Others reject this characterization, arguing that applying the label to Trump is inaccurate and mere alarmist rhetoric for partisan gain: 

  • Exercise of Legitimate Executive Power: Counter-arguments maintain that Trump’s policies—such as implementing aggressive tariffs, tightening borders, or demanding reforms from universities—represent the fulfillment of a democratic mandate and the deployment of lawful presidential authority, rather than systemic autocracy.
  • Resilience of American Democratic Vibrancy: Skeptics point out that the fundamental architecture of U.S. democracy remains functional. Media organizations and late-night hosts fiercely criticize the president daily without being shut down, citizens routinely organize mass protests, and independent courts regularly block executive actions.
  • Lack of Hegemonic Control: Unlike leaders like Viktor Orbán in Hungary or Hugo Chávez in Venezuela, Trump operates within a deeply decentralized federalist system.
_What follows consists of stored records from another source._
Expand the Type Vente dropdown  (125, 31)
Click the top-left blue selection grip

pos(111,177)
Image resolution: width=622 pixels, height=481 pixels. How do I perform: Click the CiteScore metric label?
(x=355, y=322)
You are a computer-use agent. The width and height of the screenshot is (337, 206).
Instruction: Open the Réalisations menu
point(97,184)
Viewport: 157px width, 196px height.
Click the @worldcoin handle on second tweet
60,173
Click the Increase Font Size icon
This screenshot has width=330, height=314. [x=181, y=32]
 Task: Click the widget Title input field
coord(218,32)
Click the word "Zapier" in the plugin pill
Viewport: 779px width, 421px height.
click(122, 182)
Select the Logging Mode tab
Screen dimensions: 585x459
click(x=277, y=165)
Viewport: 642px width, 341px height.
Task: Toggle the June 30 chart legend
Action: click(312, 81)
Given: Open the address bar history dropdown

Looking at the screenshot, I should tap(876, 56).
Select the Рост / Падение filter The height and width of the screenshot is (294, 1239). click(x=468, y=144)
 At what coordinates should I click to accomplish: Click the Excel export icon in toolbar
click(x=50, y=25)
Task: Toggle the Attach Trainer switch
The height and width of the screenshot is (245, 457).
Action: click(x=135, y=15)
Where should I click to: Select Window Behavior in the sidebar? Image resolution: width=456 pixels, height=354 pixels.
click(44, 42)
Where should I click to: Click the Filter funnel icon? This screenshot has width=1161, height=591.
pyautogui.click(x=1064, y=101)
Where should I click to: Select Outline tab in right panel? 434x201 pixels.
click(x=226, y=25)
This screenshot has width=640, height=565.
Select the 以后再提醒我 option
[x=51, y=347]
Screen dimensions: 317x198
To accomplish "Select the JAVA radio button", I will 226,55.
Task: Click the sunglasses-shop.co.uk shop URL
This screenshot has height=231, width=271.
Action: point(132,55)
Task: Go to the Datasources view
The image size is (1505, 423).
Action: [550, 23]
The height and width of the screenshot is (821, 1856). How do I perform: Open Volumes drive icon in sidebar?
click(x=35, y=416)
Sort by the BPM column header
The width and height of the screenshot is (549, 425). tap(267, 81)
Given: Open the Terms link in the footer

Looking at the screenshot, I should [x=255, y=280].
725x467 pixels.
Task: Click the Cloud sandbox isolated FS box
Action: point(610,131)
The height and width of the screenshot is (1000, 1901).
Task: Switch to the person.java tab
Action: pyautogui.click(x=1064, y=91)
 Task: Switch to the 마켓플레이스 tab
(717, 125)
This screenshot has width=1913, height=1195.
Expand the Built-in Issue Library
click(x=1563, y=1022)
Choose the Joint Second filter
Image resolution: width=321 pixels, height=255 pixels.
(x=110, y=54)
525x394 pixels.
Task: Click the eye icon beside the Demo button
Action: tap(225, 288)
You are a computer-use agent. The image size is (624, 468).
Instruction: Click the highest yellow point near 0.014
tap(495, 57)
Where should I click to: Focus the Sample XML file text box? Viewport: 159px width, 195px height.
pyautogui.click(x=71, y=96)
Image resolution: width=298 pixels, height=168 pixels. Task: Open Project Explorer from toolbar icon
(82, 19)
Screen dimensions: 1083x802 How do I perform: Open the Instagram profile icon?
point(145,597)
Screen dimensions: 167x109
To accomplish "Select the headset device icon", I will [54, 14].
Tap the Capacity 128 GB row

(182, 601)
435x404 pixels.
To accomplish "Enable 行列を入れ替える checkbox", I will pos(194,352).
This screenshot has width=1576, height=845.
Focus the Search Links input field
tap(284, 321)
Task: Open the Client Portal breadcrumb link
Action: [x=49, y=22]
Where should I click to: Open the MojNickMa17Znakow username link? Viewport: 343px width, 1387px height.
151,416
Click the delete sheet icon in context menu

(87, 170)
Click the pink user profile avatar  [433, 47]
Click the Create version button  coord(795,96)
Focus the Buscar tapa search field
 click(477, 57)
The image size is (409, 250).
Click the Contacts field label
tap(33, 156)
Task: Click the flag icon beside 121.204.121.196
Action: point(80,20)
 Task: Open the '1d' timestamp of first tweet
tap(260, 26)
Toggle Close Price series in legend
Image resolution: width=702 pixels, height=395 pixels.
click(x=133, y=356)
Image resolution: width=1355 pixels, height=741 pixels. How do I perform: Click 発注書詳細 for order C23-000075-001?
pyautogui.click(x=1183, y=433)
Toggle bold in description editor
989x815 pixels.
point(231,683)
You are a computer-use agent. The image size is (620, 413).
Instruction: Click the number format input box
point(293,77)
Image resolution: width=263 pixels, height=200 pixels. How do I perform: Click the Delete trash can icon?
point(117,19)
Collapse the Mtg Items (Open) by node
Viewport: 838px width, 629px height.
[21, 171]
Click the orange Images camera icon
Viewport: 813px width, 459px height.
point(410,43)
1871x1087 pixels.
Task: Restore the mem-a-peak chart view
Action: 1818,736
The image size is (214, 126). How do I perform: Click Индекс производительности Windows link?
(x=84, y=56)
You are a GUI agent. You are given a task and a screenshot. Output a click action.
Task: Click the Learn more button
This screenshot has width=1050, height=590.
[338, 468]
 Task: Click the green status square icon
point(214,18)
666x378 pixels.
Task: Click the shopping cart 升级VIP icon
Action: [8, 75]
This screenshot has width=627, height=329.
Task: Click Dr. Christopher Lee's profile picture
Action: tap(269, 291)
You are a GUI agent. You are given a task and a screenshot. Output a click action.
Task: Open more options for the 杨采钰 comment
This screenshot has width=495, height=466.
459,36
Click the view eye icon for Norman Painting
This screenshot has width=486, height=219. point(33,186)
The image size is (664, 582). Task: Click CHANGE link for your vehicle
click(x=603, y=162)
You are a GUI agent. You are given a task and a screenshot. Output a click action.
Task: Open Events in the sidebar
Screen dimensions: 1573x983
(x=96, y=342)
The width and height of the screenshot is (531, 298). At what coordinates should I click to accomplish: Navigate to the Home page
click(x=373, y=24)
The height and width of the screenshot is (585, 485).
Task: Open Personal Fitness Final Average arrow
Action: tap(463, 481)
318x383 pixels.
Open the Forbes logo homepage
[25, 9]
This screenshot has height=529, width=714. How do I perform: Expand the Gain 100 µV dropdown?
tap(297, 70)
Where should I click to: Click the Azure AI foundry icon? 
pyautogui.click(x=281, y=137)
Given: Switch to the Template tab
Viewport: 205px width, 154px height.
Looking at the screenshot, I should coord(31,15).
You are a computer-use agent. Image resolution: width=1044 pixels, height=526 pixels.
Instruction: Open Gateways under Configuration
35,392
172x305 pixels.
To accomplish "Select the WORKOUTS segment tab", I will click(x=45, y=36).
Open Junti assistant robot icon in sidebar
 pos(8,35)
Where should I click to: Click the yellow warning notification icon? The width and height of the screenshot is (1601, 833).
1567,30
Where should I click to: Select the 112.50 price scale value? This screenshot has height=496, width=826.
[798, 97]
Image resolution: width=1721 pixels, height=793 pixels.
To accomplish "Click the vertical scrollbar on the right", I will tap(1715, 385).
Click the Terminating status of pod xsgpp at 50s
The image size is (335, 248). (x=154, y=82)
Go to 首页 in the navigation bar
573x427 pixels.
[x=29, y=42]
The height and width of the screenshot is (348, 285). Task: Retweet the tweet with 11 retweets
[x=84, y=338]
The U.S. president lacks the structural power to unilaterally rewrite the Constitution, abolish local elections, or fully subdue state-level governments.
  • Accusations of Political Bias: Critics of the label argue that framing policy disagreements or aggressive political rhetoric as “competitive authoritarianism” amounts to partisan fear-casting by academic elites who simply oppose Trump’s populist agenda. 

Ultimately hindsight is twenty-twenty. We really won’t know what comes of the actions of President Trump’s administration until it’s well in the rear view mirror. Many will prove to be overblown rhetoric, but other changes might stick. Certainly Trump isn’t afraid to use the lever of power that he has access to today.